Ekwador, Kolumbia, Kostaryka i Panama uzgodniły utworzenie strefy ochronnej o powierzchni ponad 500 tysięcy kilometrów kwadratowych dla żółwi, wielorybów i rekinów. Obszar obejmuje również Wyspy Galapagos. Ma być to jeden z największych i najbardziej bioróżnorodnych morskich obszarów chronionych na świecie.
Obszar ochrony przyrody na Pacyfiku
Ogłosili to prezydenci czterech uczestniczących państw na szczycie klimatycznym COP26 w Glasgow. Nowa strefa ochrony przyrody ma na celu połączenie istniejących obszarów chronionych i znaczne poszerzenie całego obszaru. W skład obszaru miałyby wejść Wyspy Galapagos, które należą do Ekwadoru, z kolumbijską wyspą Malpelo oraz Wyspami Kokosowymi i Coiba na wodach Kostaryki i Panamy. Wyspy te są domem dla setek gatunków zwierząt i ptaków morskich. Rezerwat morski ma rozciągać się na obszarze ponad 500 000 kilometrów kwadratowych – jest obszar, który jest większy niż Polska, Czechy, Słowacja i Węgry razem wzięte. Stworzy to korytarz w oceanie, przez który żółwie, wieloryby, tuńczyki, płaszczki, ośmiornice, rekiny młoty i inne gatunki mogą się swobodnie poruszać. W strefie tej zakazane ma być rybołówstwo przemysłowe.

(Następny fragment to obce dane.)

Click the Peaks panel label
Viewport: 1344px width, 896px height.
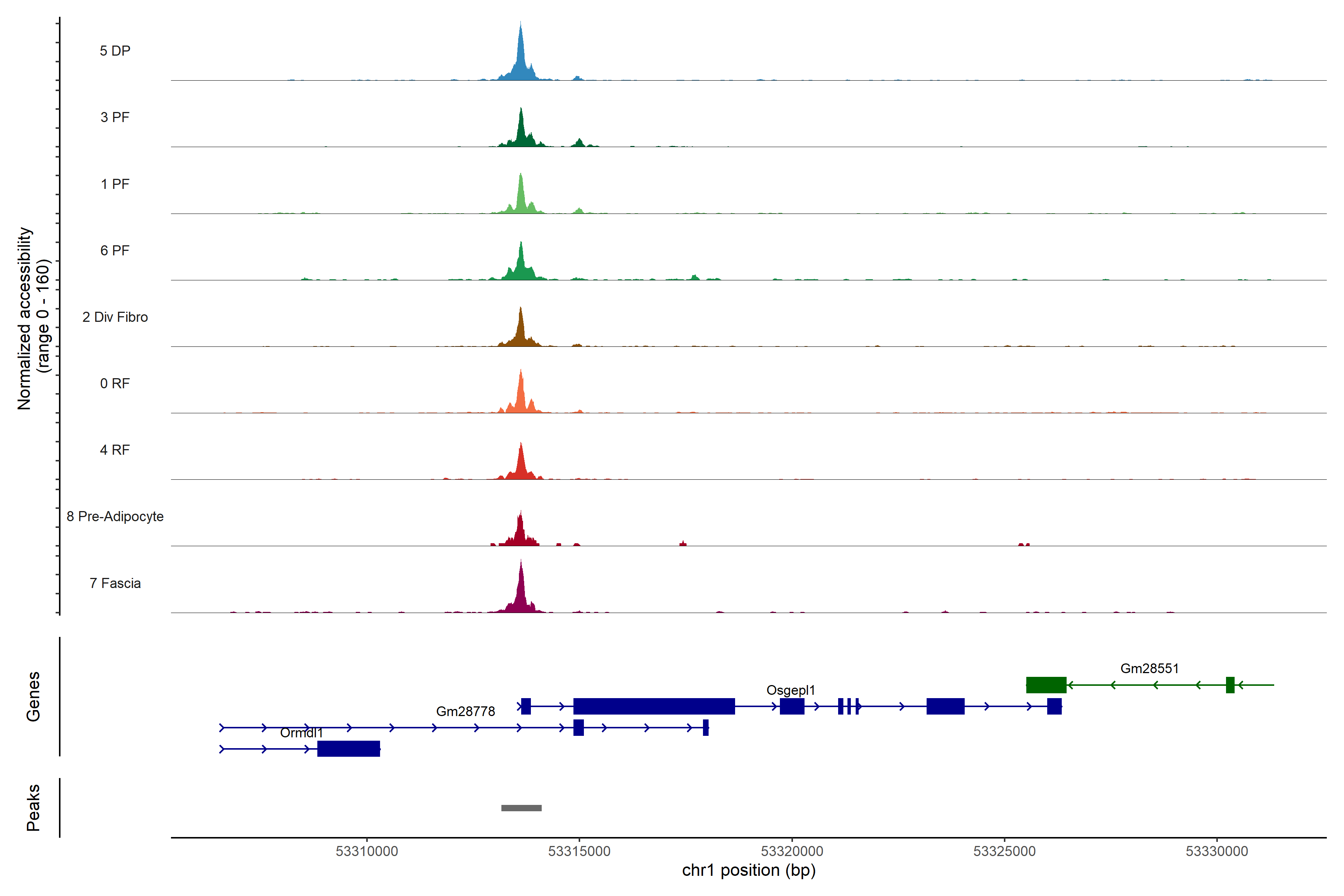(33, 808)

– Będziemy chronić ekosystemy, takie jak Galapagos i Wyspy Kokosowe, które należą do najcenniejszych ekosystemów na świecie – powiedział prezydent Kostaryki Carlos Alvarado Quesada. Prezydent Kolumbii Iván Duque ogłosił, że nowy obszar ochorny przyrody będzie największym tego typu przedsięwzięciem na półkuli zachodniej. Przywódca Panamy Laurentino Cortizo powiedział, że „słyszano wiele wystąpień na temat zmian klimatycznych”, a jednocześnie jest „wiele obietnic, które nie są dotrzymywane”. – Tak jak wszyscy tutejsi szefowie państw i rządów wezwali do działania, a nie do słów, wierzę, że jest to konkretne działanie w imieniu Ekwadoru, które wykracza poza wszelkie słowa, które możemy tu powiedzieć – powiedział brytyjskiej gazecie prezydent Ekwadoru Guillermo Lasso.